%%
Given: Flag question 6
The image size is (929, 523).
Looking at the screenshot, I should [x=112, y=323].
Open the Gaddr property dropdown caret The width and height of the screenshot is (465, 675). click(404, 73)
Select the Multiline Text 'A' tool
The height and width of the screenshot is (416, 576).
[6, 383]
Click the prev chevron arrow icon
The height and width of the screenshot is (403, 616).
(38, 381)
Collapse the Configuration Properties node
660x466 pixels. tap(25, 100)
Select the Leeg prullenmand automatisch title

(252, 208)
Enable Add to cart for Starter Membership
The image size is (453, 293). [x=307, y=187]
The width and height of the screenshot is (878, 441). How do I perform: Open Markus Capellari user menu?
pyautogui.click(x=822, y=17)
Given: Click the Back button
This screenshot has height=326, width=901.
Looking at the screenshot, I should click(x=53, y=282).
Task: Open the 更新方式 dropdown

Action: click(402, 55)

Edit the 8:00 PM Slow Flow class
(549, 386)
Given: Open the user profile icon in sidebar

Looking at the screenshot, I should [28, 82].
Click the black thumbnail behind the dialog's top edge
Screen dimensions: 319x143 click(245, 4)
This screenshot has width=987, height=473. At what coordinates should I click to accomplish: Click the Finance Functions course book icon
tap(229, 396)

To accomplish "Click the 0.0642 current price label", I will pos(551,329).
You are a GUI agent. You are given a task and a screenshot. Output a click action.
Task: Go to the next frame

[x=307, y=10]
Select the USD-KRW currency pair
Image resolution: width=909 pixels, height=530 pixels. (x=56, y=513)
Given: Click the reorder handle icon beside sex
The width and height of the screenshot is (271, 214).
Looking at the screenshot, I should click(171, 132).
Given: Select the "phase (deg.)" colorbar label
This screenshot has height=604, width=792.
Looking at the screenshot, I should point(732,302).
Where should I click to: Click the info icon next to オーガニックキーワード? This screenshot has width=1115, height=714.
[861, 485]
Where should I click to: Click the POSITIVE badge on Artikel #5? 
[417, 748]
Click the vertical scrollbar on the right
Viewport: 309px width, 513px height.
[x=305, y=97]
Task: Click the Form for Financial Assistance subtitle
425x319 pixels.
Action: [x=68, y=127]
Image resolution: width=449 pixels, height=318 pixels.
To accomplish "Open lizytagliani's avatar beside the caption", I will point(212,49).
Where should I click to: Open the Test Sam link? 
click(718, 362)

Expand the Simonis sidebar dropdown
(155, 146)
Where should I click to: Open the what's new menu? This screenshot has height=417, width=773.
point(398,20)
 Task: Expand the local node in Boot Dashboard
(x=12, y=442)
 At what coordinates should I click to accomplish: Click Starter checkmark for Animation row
%%
■ **AIM OF THE EXERCISE**:
Reproduce the listing above word for word, from its first line to its last.

■ **FINAL RESULT**:
Given: Flag question 6
The image size is (929, 523).
Looking at the screenshot, I should [x=112, y=323].
Open the Gaddr property dropdown caret The width and height of the screenshot is (465, 675). click(404, 73)
Select the Multiline Text 'A' tool
The height and width of the screenshot is (416, 576).
[6, 383]
Click the prev chevron arrow icon
The height and width of the screenshot is (403, 616).
(38, 381)
Collapse the Configuration Properties node
660x466 pixels. tap(25, 100)
Select the Leeg prullenmand automatisch title

(252, 208)
Enable Add to cart for Starter Membership
The image size is (453, 293). [x=307, y=187]
The width and height of the screenshot is (878, 441). How do I perform: Open Markus Capellari user menu?
pyautogui.click(x=822, y=17)
Given: Click the Back button
This screenshot has height=326, width=901.
Looking at the screenshot, I should click(x=53, y=282).
Task: Open the 更新方式 dropdown

Action: click(402, 55)

Edit the 8:00 PM Slow Flow class
(549, 386)
Given: Open the user profile icon in sidebar

Looking at the screenshot, I should [28, 82].
Click the black thumbnail behind the dialog's top edge
Screen dimensions: 319x143 click(245, 4)
This screenshot has width=987, height=473. At what coordinates should I click to accomplish: Click the Finance Functions course book icon
tap(229, 396)

To accomplish "Click the 0.0642 current price label", I will pos(551,329).
You are a GUI agent. You are given a task and a screenshot. Output a click action.
Task: Go to the next frame

[x=307, y=10]
Select the USD-KRW currency pair
Image resolution: width=909 pixels, height=530 pixels. (x=56, y=513)
Given: Click the reorder handle icon beside sex
The width and height of the screenshot is (271, 214).
Looking at the screenshot, I should click(171, 132).
Given: Select the "phase (deg.)" colorbar label
This screenshot has height=604, width=792.
Looking at the screenshot, I should point(732,302).
Where should I click to: Click the info icon next to オーガニックキーワード? This screenshot has width=1115, height=714.
[861, 485]
Where should I click to: Click the POSITIVE badge on Artikel #5? 
[417, 748]
Click the vertical scrollbar on the right
Viewport: 309px width, 513px height.
[x=305, y=97]
Task: Click the Form for Financial Assistance subtitle
425x319 pixels.
Action: [x=68, y=127]
Image resolution: width=449 pixels, height=318 pixels.
To accomplish "Open lizytagliani's avatar beside the caption", I will point(212,49).
Where should I click to: Open the Test Sam link? 
click(718, 362)

Expand the Simonis sidebar dropdown
(155, 146)
Where should I click to: Open the what's new menu? This screenshot has height=417, width=773.
point(398,20)
 Task: Expand the local node in Boot Dashboard
(x=12, y=442)
 At what coordinates should I click to accomplish: Click Starter checkmark for Animation row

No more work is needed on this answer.